Hydrogenation of α,β-unsaturated aldehydes over defective UiO-66 with Frustrated Lewis Pairs: Modulation of densities of defect sites via tailoring ligand-vacancies

In this work, defect-rich UiO-66-FA catalysts were synthesized using a modulator-induced defect formation strategy via tailoring ligand-vacancies and applied in the transfer hydrogenation of α,β-unsaturated aldehydes using cyclohexanol as the hydrogen source. The study reveals that the constructed surface defect in UiO-66 promotes the emergence of Zr-OH sites (Lewis base) and the neighboring unsaturated Zr4+ sites (Lewis acid) on the surface of UiO-66-FA, thereby generating solid Frustrated Lewis Pairs (FLPs) sites. Furthermore, the manipulation of the densities of defect sites can establish Zr4+/Zr-OH FLPs sites with improved activity and selectivity to unsaturated alcohols.

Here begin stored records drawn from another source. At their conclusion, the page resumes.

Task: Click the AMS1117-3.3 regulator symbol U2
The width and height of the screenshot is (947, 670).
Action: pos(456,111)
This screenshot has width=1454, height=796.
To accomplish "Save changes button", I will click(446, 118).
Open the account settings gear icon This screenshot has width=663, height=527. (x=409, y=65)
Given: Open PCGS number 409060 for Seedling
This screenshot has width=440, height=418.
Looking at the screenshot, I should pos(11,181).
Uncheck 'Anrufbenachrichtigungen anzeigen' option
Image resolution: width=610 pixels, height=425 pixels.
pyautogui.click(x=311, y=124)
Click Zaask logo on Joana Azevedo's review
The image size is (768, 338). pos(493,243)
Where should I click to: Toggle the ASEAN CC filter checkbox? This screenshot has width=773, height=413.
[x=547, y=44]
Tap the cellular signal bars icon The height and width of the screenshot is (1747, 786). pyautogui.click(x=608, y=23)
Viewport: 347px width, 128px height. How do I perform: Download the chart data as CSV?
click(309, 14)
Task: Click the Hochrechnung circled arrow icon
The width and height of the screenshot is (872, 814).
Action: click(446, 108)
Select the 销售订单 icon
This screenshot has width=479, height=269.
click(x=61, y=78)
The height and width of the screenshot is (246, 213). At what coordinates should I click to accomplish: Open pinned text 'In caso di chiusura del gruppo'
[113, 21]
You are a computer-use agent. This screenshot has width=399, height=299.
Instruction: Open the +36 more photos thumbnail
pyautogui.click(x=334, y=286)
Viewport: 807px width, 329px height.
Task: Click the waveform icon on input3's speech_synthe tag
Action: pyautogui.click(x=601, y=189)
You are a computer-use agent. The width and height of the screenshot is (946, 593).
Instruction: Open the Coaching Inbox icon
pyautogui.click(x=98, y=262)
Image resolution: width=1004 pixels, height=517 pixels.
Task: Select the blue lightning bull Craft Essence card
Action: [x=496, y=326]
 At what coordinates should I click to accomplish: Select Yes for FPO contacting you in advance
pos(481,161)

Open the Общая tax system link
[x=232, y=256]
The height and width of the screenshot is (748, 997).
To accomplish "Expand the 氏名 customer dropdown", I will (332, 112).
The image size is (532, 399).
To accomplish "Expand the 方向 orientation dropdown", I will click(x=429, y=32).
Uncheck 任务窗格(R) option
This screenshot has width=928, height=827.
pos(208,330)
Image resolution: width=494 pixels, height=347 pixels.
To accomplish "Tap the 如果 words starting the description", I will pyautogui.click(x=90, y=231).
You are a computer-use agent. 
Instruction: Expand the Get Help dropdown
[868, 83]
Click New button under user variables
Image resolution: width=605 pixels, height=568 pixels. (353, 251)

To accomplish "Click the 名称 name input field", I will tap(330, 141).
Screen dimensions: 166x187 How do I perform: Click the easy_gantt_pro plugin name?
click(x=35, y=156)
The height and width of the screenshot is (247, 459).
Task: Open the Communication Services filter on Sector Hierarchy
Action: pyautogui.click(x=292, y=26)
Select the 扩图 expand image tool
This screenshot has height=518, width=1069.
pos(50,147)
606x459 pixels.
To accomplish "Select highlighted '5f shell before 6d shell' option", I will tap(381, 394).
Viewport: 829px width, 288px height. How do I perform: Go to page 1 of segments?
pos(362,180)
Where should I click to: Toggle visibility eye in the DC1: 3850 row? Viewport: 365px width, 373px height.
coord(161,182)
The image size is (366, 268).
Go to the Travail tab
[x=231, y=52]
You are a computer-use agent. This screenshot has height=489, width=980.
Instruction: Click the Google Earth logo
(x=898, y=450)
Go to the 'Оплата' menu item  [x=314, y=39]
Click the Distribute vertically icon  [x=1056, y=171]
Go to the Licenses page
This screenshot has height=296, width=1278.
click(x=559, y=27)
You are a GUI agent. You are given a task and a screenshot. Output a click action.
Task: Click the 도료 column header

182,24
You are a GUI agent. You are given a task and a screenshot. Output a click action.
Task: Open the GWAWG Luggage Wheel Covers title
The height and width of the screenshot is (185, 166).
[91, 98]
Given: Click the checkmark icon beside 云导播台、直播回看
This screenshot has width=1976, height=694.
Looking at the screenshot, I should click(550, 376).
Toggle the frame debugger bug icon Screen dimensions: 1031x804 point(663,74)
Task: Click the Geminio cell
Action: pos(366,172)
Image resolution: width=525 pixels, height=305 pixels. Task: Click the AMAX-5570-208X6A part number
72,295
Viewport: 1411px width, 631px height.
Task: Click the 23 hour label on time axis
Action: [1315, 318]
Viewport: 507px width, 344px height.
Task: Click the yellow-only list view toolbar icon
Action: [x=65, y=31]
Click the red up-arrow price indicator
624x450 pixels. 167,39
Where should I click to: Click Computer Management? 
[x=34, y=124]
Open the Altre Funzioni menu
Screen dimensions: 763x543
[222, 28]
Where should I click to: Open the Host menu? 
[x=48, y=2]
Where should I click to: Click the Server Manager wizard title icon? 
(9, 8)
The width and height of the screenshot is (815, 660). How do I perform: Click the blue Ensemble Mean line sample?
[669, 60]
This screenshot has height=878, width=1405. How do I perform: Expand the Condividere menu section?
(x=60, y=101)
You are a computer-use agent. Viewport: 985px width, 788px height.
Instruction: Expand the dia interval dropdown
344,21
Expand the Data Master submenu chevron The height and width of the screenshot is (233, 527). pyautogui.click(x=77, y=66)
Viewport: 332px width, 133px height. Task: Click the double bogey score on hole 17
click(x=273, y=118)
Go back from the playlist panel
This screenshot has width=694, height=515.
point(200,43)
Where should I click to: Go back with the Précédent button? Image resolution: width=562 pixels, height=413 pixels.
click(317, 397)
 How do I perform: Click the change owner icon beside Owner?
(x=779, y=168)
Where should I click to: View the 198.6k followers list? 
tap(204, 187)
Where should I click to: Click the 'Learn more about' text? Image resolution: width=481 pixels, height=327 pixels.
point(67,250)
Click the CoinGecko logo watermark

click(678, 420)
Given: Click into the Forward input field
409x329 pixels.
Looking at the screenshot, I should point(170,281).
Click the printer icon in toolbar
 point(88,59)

The findings of this study indicate that the Zr4+/Zr-OH sites possess the ability to activate the CO of aldehydes and -OH of cyclohexanol, resulting in a smaller activation energy barrier and exceptional catalytic performance. Additionally, it is noteworthy that the defective UiO-66 also demonstrates outstanding hydrogenation activity in the direct hydrogenation of α,β-unsaturated aldehydes, with a mere 6.8 Kal/mol activation energy required for the dissociation of H-H bonds. The possible reaction mechanism was proposed based on in situ DRIFT analysis. This work is valuable for the design and preparation of unsaturated aldehydes/ketones hydrogenation catalysts and provides a new idea for the design of solid FLPs catalysts.